Helping Your Family Stay Calm & Well During The Pandemic


These are confusing times for young and old alike. We are bombarded with news and discouraging numbers. Families have gone from packed calendars, not having family time, and meals on the go to having nothing on the calendar, constant together time, and family meals now that school, sports events, and employment are canceled. Seems like that should be a good thing – but how is it working out? We are traveling in uncharted waters and these are unsettling times for many. How can you help children through this time of flux when we, adults, don’t even know what to expect?

Educate Yourself and Your Family

The first step may be to educate yourself with facts from reliable sources. The Centers for Disease Control and Prevention (CDC) and the World Health Organization (WHO) have solid up-to-date information online. Avoid panic. Stay calm, factual and honest when talking with your children about the coronavirus. Many current terms are new for everyone. When did you first learn about “social distancing”? My six-year-old granddaughter wanted to know why we have “social dancing for COVID Nike” (perhaps social distancing for COVID-19) as if we were talking about some kind of dance to do with gym shoes.
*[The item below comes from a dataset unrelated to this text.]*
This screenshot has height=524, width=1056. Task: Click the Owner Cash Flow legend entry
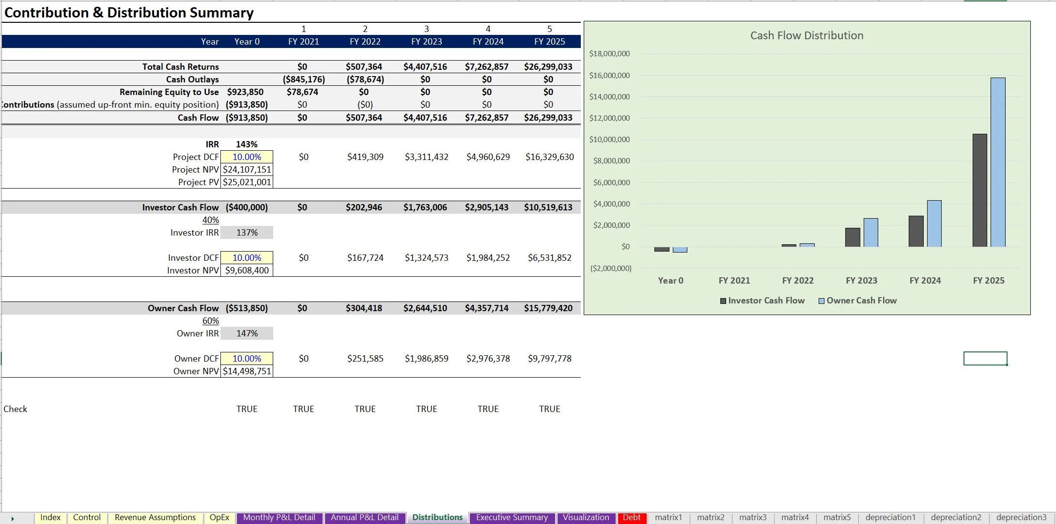click(x=857, y=300)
Be sure to do some reflective listening to see what your child is hearing and what they understand. Address misperceptions and encourage conversation. A school psychologist shared with me the following link and I want to pass it on because it is helpful in many aspects of the pandemic we are experiencing and specifically talks about how to talk with your children.

Social Distancing

As defined by SAMHSA (Substance Abuse and Mental Health Service Administration), social distancing is “a way to keep people from interacting closely or frequently enough to spread an infectious disease.” The WHO says that approximately 3 to 6 feet of separation are required. Helping children to understand why we are staying away from other people and how that will help us stay well may ease fear and anxiety. I don’t think anyone realized the toll that social distancing, quarantine or isolation could take on mental health when we first heard these terms. SAMHSA has a 4-page handout online that defines social distancing, quarantine, isolation and outlines some self-care tips. Taking care of ourselves and others is really the key to coping.

9 Tips for Parents

There is lots of advice from the media on what we “should” be doing as our new normal becomes staying home, social distancing, and trying to stay well. We all need to make a plan and not be overwhelmed by the amount of information we are bombarded with.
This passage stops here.